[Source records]
──────────────────────────────

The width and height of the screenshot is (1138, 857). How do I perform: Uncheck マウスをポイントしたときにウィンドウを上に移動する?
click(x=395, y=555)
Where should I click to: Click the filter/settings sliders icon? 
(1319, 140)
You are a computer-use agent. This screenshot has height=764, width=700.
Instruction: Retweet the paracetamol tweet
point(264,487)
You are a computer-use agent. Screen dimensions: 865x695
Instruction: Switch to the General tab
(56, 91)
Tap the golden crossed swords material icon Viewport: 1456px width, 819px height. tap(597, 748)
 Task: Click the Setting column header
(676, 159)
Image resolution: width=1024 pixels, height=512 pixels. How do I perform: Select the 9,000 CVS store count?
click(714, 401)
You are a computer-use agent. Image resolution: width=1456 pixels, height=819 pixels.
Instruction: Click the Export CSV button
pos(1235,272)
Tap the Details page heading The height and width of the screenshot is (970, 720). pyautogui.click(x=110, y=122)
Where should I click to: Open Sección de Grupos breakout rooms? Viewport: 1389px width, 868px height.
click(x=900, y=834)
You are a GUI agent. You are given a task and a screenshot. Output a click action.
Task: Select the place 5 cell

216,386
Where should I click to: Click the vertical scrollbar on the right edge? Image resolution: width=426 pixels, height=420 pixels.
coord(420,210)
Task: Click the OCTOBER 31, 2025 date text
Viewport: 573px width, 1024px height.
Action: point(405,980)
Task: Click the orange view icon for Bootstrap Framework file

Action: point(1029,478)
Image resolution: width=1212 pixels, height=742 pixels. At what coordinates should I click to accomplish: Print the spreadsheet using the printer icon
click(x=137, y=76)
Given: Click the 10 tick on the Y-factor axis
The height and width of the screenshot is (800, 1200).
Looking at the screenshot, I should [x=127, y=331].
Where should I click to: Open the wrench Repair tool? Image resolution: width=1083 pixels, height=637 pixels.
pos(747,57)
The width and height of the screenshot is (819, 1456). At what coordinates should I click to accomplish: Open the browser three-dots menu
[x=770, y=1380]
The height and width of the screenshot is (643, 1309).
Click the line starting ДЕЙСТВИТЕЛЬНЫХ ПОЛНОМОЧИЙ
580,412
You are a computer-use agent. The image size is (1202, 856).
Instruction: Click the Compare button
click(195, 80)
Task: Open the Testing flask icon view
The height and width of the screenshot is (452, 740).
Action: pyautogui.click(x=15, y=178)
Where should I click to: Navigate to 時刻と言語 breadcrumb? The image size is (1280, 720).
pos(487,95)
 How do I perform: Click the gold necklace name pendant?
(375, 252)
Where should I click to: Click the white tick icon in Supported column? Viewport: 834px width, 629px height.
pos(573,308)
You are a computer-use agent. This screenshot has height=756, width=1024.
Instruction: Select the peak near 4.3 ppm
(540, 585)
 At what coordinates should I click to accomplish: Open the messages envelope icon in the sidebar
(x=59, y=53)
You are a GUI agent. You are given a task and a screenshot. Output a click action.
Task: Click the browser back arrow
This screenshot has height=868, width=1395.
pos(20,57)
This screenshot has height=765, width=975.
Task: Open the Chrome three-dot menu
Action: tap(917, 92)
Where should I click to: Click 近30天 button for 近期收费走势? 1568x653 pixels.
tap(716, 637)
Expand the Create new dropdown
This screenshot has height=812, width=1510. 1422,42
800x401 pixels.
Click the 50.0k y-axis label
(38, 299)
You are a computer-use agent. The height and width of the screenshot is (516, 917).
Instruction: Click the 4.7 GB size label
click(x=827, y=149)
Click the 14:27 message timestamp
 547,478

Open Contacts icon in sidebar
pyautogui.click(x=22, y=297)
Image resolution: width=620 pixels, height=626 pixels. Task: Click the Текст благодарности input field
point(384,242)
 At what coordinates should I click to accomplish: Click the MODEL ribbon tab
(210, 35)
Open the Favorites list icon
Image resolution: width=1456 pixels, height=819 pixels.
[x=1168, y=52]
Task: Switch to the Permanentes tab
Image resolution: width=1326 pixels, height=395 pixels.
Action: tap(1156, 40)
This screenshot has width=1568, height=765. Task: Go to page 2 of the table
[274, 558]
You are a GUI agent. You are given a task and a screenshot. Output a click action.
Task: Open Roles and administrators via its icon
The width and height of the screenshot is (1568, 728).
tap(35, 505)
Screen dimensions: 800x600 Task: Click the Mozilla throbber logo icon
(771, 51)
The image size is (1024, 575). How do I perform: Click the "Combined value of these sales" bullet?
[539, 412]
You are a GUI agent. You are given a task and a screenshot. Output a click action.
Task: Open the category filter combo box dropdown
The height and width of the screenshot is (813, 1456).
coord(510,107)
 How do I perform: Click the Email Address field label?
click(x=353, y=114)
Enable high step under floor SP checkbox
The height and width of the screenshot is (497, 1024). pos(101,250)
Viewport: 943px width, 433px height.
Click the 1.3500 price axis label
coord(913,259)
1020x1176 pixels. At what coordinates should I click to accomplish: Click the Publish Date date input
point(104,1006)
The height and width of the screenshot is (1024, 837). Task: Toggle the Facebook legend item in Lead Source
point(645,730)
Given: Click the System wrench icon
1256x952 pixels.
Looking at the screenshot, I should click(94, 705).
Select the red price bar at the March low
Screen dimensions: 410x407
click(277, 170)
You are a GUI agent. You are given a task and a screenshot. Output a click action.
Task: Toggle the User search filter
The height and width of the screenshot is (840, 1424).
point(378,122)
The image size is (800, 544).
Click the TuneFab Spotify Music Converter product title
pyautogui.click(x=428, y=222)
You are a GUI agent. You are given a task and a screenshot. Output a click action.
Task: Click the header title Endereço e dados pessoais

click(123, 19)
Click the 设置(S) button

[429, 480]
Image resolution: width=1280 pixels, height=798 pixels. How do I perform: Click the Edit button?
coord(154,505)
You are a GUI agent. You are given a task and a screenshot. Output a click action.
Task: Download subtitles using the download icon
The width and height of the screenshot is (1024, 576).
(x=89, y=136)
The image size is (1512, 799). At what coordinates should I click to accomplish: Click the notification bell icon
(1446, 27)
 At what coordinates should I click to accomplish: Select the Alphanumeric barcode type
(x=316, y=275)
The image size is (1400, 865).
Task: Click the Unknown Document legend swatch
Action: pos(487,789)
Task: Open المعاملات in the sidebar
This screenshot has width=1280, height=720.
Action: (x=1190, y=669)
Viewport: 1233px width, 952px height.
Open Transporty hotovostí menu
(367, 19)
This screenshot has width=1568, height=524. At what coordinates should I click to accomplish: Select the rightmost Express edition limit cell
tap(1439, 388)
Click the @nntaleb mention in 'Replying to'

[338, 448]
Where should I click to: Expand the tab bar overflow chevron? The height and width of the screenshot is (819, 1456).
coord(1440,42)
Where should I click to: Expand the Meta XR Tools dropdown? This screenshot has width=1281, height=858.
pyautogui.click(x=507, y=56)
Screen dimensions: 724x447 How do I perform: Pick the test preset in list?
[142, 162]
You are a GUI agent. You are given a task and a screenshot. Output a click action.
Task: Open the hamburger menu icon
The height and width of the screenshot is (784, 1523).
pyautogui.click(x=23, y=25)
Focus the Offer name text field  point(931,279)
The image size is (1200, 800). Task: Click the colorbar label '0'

──────────────────────────────

PROBLEM DETAILS. Reproduce the lines of the material above, from the line with "Image resolution: width=620" up to and including the line with "click(x=353, y=114)".

TASK SOLUTION.
Image resolution: width=620 pixels, height=626 pixels. Task: Click the Текст благодарности input field
point(384,242)
 At what coordinates should I click to accomplish: Click the MODEL ribbon tab
(210, 35)
Open the Favorites list icon
Image resolution: width=1456 pixels, height=819 pixels.
[x=1168, y=52]
Task: Switch to the Permanentes tab
Image resolution: width=1326 pixels, height=395 pixels.
Action: tap(1156, 40)
This screenshot has width=1568, height=765. Task: Go to page 2 of the table
[274, 558]
You are a GUI agent. You are given a task and a screenshot. Output a click action.
Task: Open Roles and administrators via its icon
The width and height of the screenshot is (1568, 728).
tap(35, 505)
Screen dimensions: 800x600 Task: Click the Mozilla throbber logo icon
(771, 51)
The image size is (1024, 575). How do I perform: Click the "Combined value of these sales" bullet?
[539, 412]
You are a GUI agent. You are given a task and a screenshot. Output a click action.
Task: Open the category filter combo box dropdown
The height and width of the screenshot is (813, 1456).
coord(510,107)
 How do I perform: Click the Email Address field label?
click(x=353, y=114)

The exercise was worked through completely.